_Task_.
Render each line of the listing below as one string in a JSON list, omitting blank lines and leaving the pictures out.

(Target position listing)
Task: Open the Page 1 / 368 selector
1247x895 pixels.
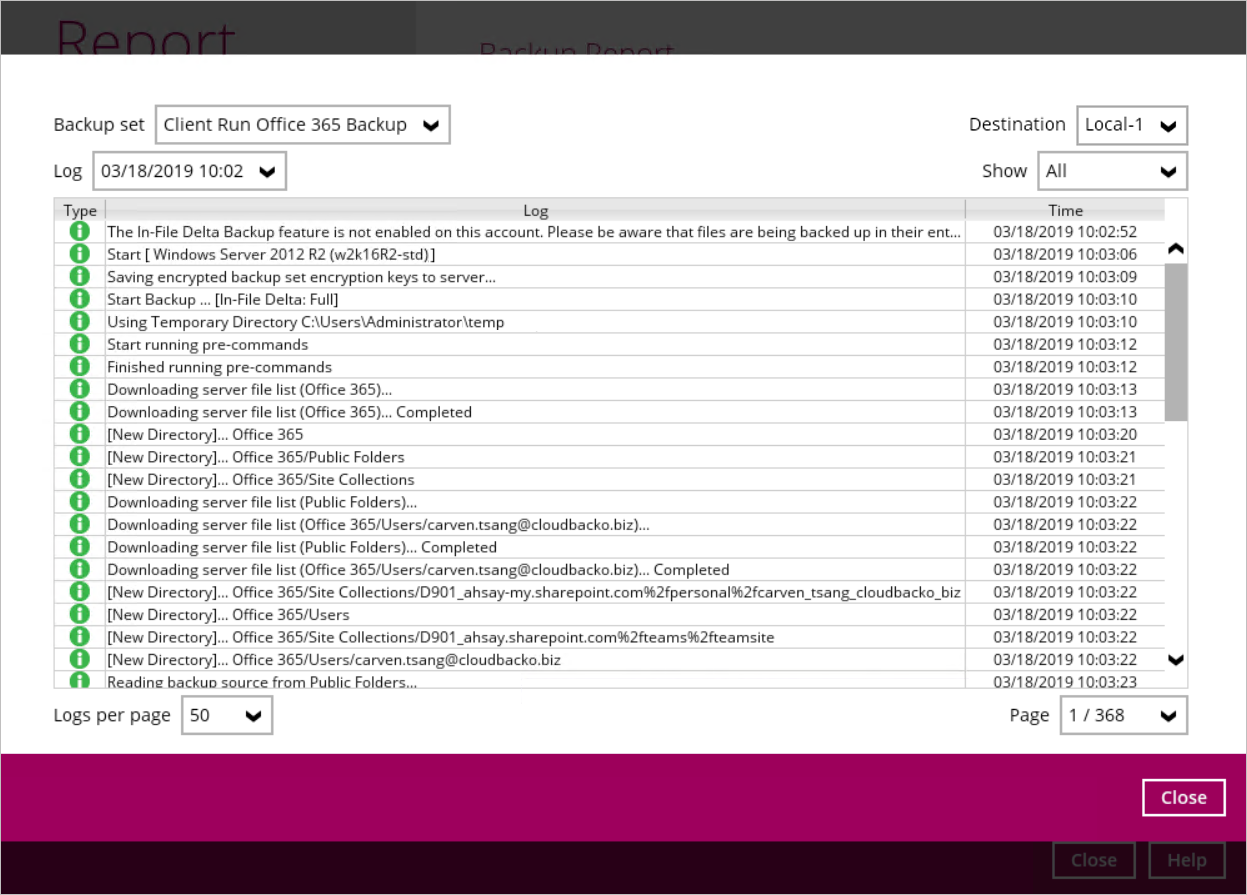Action: 1123,715
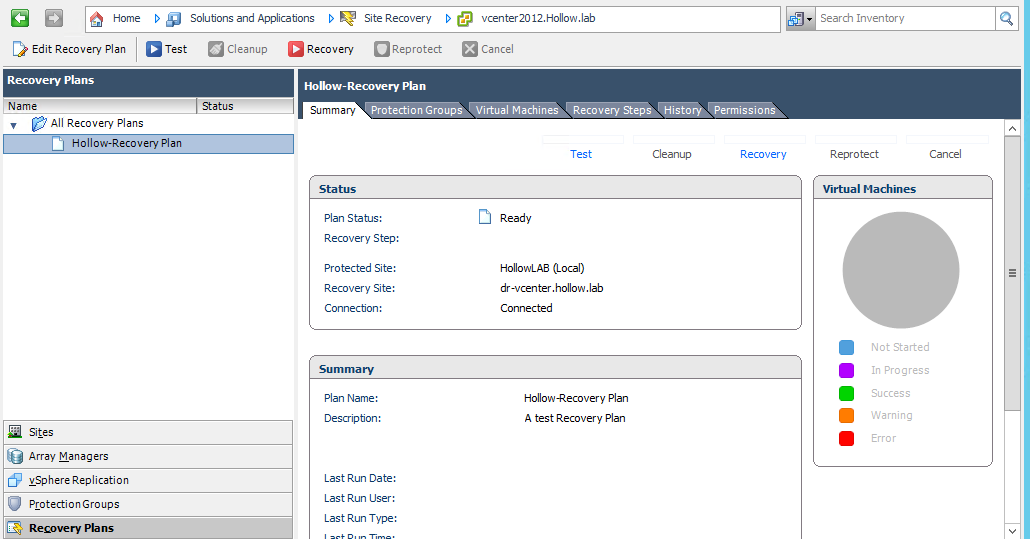Click the Recovery link in summary
1030x539 pixels.
763,154
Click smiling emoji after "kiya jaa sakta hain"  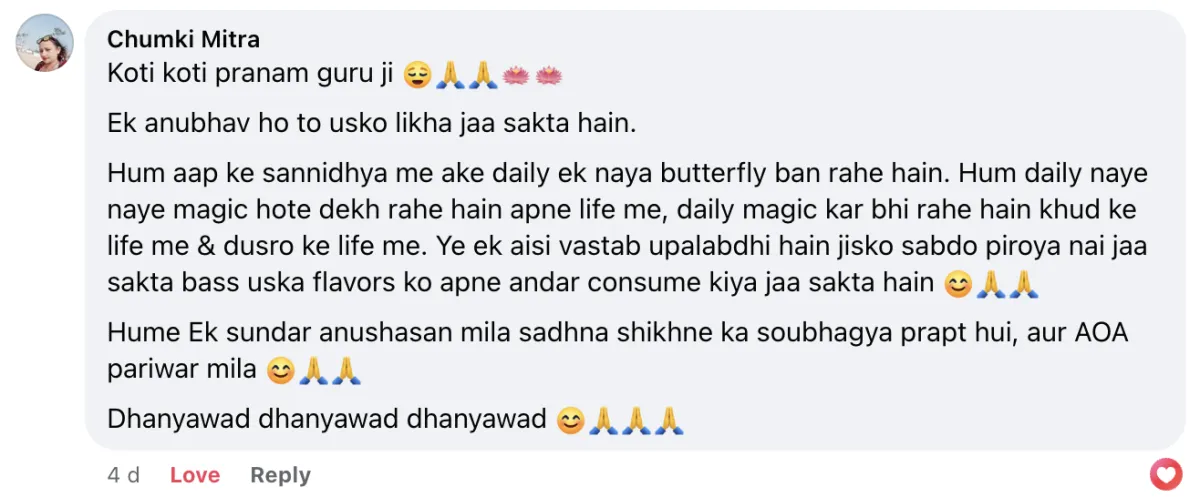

_The output_.
[
  "Task: Open the Page 1 / 368 selector",
  "1247x895 pixels.",
  "Action: 1123,715",
  "Click the Recovery link in summary",
  "1030x539 pixels.",
  "763,154",
  "Click smiling emoji after \"kiya jaa sakta hain\"  "
]